Había una vez un niño llamado Lucas que solo tenía dos pares de calcetines. En realidad, tenía más, pero daba lo mismo, porque no se los ponía. A él le gustaban sus calcetines de siempre, y no quería otros. El problema es que, de tanto ponérselos, los calcetines tenían unos agujeros tremendos.

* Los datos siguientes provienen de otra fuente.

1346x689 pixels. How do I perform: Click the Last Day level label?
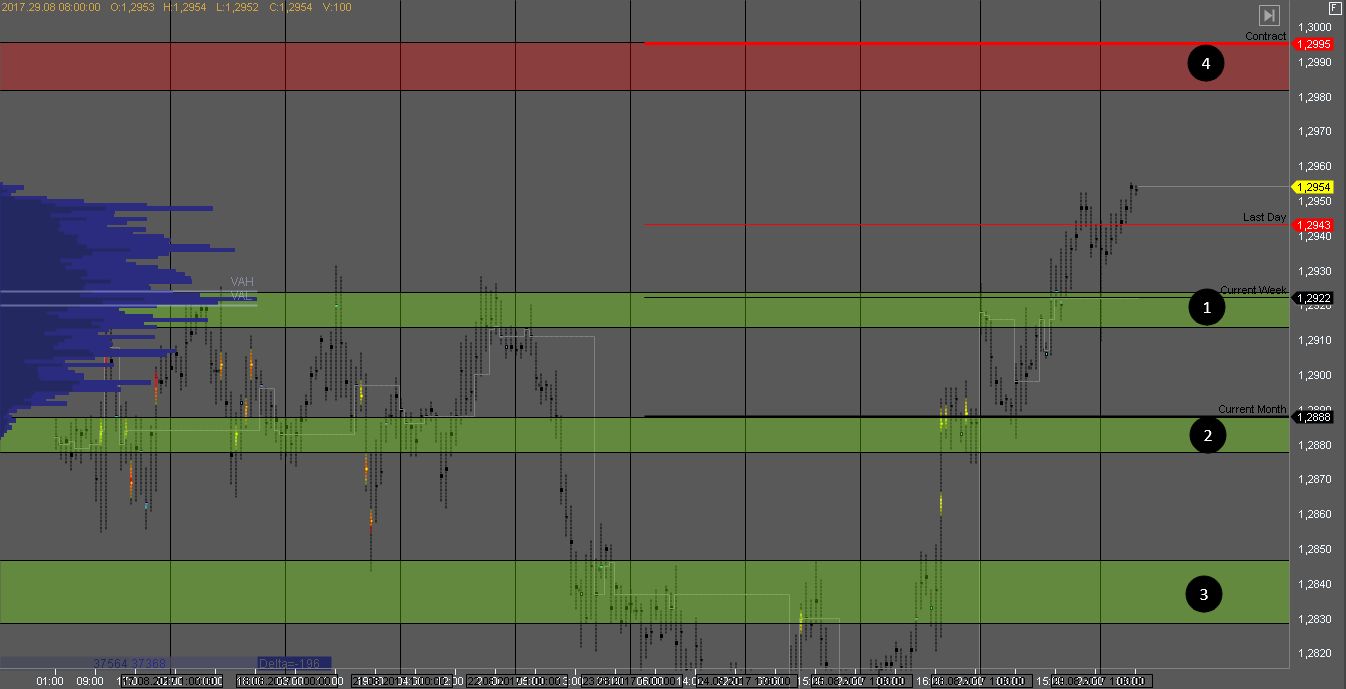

Pero, con agujeros y todo, Lucas amaba sus calcetines. Por la noche los lavaba a mano y los tendía en el tendedero que tenía en el patio de atrás. Al día siguiente se ponía el otro par y recogía el que había lavado la noche anterior para ponérselo al día siguiente. Y así, días tras días.
Todos los que conocían a Lucas habían intentado que entrara en razón. Incluso había decidido regalarle solo calcetines. Le pedía calcetines por Navidad a Papá Noel y a los Reyes Magos, le regalaban calcetines por su cumpleaños, por su santo, por cualquier aniversario… Pero nada. Lucas seguían con sus dos pares de calcetines de siempre.
Así pasaron los días hasta que un día, cuando Lucas fue a recoger calcetines del tendedero, se encontró con que no tenían agujeros. Y eran los de siempre, eso seguro, porque estaban tan viejos que era imposible dar el cambiazo. Lucas los revisó, pero no fue capaz de averiguar lo que había pasado.
-Si no fuera porque es imposible diría que esto es magia -pensó Lucas-. Eso, o estoy loco de remate.
Al día siguiente Lucas se puso sus viejos calcetines. Por la noche los lavó y los tendió. Pero cuando fue a coger los otros para guardarlos para el día siguiente, Lucas vio que estos tampoco tenían agujeros. Los volvió a revisar, pero nada.
Pasaron los días y los calcetines se volvieron a agujerear. Pero el agujero duró poco, porque enseguida había desaparecido.
-Algo pasa mientras los calcetines están tendido -pensó Lucas-. Y voy a averiguarlo. ¿Será un duendecillo? ¿Tendré un hada madrina? ¿Me estaré volviendo loco perdido?
Lucas se pasó esa noche escondido tras una cortina vigilando el tendedero. Al final se quedó dormido. Sin embargo, durante la noche no había pasado nada, porque los calcetines seguían agujereados. Estaba pensando en ello cuando vio a una mujer saltar la tapia del patio.
-¡Abuela! -gritó Lucas-. ¿Qué haces saltando la tapia?
-¡Ni que midiera dos metros, hijo! -dijo la abuela-. No hace falta ser atleta para pasar por encima de esta pared. ¿No ves que me he sentado?
-¿Qué haces aquí? -preguntó Lucas.
-Pues recoger tus calcetines para zurcirlos, chaval -dijo la abuela-. ¿O crees que se arreglaban solos?
Lucas empezó a reírse de buena gana.
-Al final sí que tengo un hada madrina -dijo Lucas. Y le dio los calcetines a su abuela, junto con un buen beso.
Porque a las abuelas hay que besarlas mucho, siempre.